- [Exercise]
Print the part of the data that opens with the line containing "Open the Rufus AI assistant icon" and closes with the line containing "coord(661,39)", keeping every line unchanged and including both of those lines.

- [Available records]
□ □ □ □ □

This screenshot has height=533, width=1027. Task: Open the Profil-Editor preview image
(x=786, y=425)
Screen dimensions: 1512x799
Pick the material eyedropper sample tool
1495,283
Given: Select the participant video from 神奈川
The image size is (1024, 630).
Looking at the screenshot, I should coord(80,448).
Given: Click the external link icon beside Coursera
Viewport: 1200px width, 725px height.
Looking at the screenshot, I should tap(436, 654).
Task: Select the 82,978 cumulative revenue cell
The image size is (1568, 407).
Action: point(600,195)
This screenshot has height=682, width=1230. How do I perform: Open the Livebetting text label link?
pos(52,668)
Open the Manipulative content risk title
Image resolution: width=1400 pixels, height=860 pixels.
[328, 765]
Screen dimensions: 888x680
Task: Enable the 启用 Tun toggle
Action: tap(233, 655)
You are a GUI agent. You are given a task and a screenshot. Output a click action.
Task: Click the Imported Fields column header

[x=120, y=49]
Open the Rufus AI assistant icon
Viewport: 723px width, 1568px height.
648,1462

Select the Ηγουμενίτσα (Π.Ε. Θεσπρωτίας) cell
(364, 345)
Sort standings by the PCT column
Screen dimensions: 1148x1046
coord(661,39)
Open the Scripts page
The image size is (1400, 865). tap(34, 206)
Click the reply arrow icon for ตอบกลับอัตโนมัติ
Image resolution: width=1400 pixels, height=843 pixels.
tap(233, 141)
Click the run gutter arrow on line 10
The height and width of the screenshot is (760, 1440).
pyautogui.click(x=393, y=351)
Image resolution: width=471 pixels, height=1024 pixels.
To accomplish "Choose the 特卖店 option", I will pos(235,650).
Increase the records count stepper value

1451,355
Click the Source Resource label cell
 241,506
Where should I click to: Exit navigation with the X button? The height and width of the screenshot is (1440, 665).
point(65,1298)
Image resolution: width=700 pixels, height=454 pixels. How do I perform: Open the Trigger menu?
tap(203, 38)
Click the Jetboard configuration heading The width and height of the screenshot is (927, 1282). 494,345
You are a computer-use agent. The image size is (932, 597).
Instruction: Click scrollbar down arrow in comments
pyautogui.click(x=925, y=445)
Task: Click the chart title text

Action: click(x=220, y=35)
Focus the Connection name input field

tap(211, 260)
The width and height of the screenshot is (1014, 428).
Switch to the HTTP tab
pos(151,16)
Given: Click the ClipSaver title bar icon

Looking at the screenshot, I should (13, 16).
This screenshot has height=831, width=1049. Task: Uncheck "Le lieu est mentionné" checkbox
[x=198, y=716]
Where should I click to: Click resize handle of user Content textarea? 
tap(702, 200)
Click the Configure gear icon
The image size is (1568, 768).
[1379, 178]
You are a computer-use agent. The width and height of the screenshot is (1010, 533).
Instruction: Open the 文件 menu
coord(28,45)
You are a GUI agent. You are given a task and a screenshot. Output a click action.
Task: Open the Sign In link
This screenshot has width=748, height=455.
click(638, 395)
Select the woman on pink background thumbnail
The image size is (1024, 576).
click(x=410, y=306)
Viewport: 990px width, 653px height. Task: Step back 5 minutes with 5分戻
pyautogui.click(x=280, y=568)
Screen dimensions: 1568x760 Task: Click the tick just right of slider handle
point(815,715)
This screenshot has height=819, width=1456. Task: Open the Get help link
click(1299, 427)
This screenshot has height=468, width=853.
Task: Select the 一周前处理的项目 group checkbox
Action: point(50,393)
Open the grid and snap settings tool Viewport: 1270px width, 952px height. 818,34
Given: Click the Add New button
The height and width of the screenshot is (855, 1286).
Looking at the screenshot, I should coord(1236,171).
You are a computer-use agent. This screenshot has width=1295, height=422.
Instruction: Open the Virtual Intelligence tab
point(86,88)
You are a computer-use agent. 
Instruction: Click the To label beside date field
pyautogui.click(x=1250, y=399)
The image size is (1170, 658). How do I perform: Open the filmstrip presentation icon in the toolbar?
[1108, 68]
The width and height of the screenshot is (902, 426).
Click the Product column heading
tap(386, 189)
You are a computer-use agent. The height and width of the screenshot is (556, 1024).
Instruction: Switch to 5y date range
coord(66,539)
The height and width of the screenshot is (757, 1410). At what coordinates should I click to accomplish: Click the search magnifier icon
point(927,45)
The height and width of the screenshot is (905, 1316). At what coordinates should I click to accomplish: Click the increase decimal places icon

□ □ □ □ □

- [Written response]
Open the Rufus AI assistant icon
Viewport: 723px width, 1568px height.
648,1462

Select the Ηγουμενίτσα (Π.Ε. Θεσπρωτίας) cell
(364, 345)
Sort standings by the PCT column
Screen dimensions: 1148x1046
coord(661,39)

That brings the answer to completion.